= William Burgess (politician) =

Australian politician

William Henry Burgess (21 May 1847 - 1 May 1917) was an Australian politician and businessman. Burgess was born in Hobart and was educated at the High School, Hobart, and at Horton College, Ross.

He began his career as a grocer but believing the administration needed improvement he stood as a City of Hobart alderman in 1876, winning the election. He became Mayor of Hobart in 1879 and in 1881 he stood for parliament, being elected House of Assembly member for West Hobart. He became Treasurer of Tasmania from 1884 to March 1887 under Premier Adye Douglas and James Agnew. Burgess, who was the recognised Leader of the Opposition to the Philip Fysh Ministry, was a captain unattached in the Tasmanian Defence Force.
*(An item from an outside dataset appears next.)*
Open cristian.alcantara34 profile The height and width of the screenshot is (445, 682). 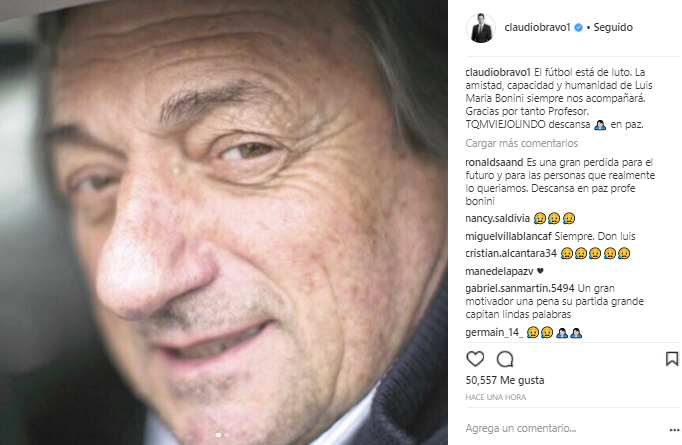(x=511, y=253)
He was one of the Tasmanian delegates to the Federation Convention held in Sydney in 1891. In August 1891, owing to the stoppage of the Bank of Van Diemen's Land, with the management of which he was identified, Burgess resigned his seat in the Executive Council and in Parliament and his position as Leader of the Opposition.

In July 1909, Burgess chaired the meeting in Launceston that created the Tasmanian Liberal League, the state's first enduring anti-socialist organisation.

In 1916 Burgess made a return to Tasmanian politics, winning election to the multi-member seat of Denison as a Liberal; however, he died the following year in Hobart.